◆ Instructions for the task:
Reproduce word for word the lines below, starting at the line containing "You are a computer-use" and ending at the line containing "(x=156, y=1148)", both included.

◆ Given records:
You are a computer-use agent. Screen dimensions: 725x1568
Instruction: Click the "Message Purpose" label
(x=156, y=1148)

* * *

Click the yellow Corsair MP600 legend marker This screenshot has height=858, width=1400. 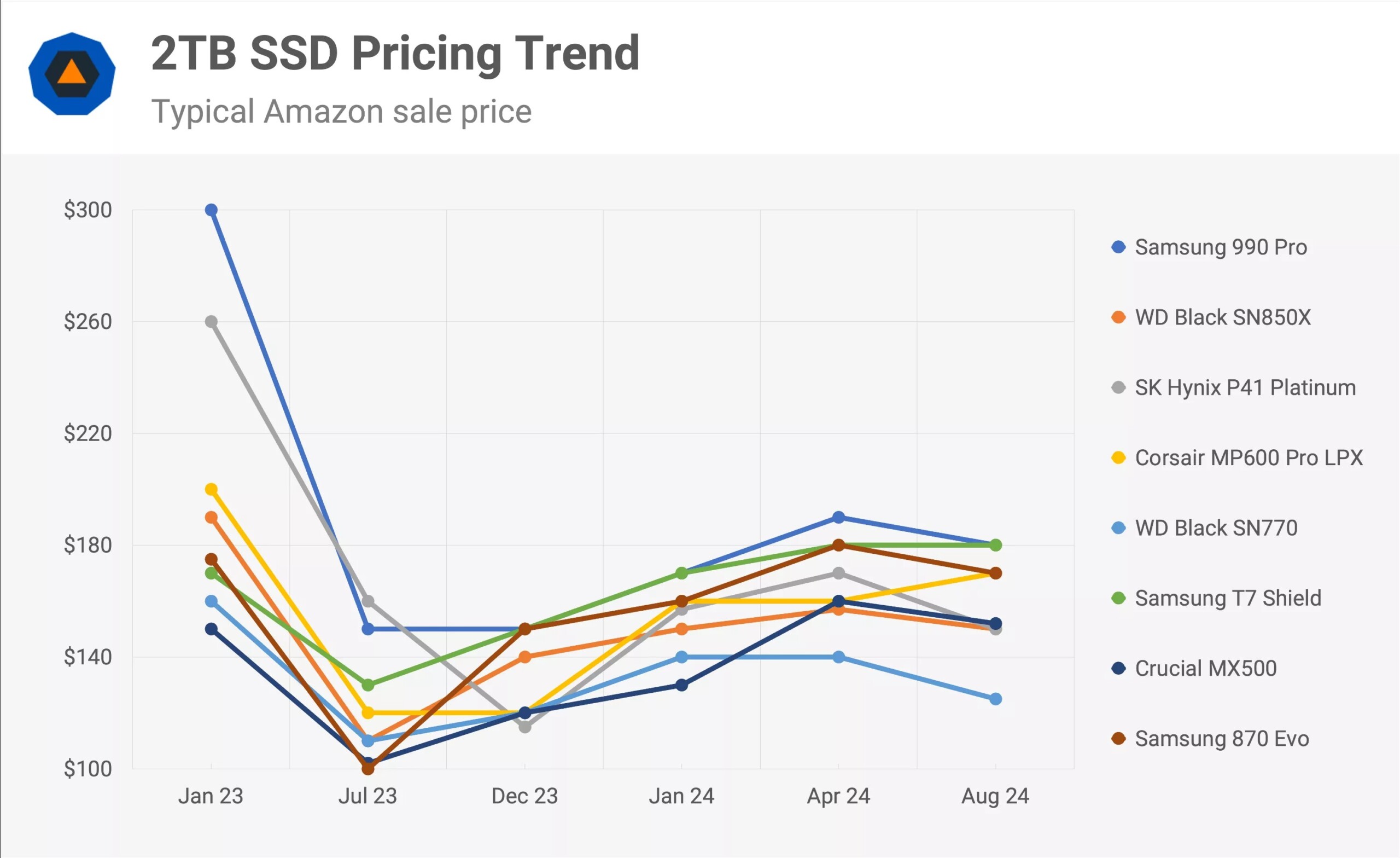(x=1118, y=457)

...

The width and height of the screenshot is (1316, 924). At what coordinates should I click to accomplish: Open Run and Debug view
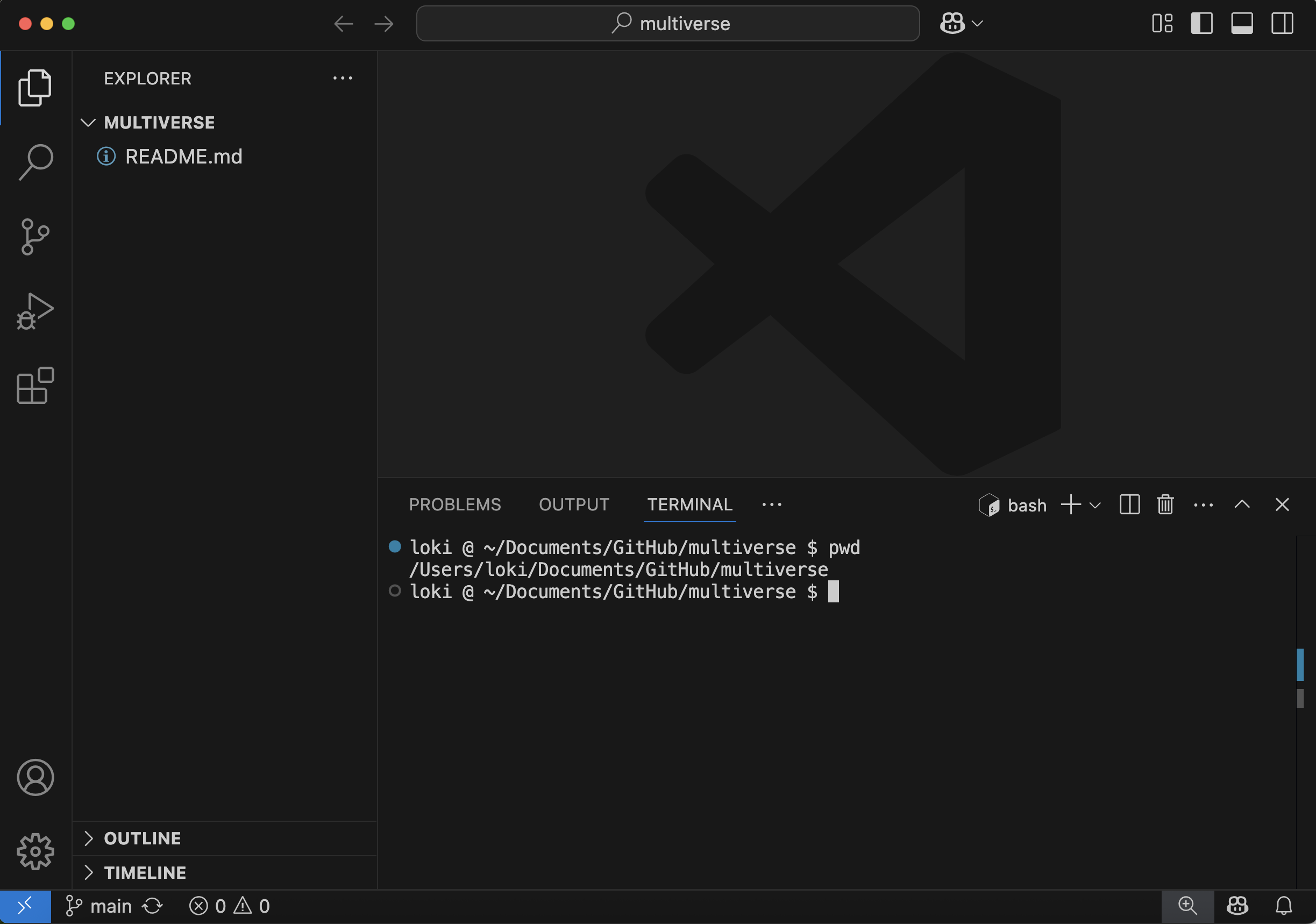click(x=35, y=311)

◆ Written response:
You are a computer-use agent. Screen dimensions: 725x1568
Instruction: Click the "Message Purpose" label
(x=156, y=1148)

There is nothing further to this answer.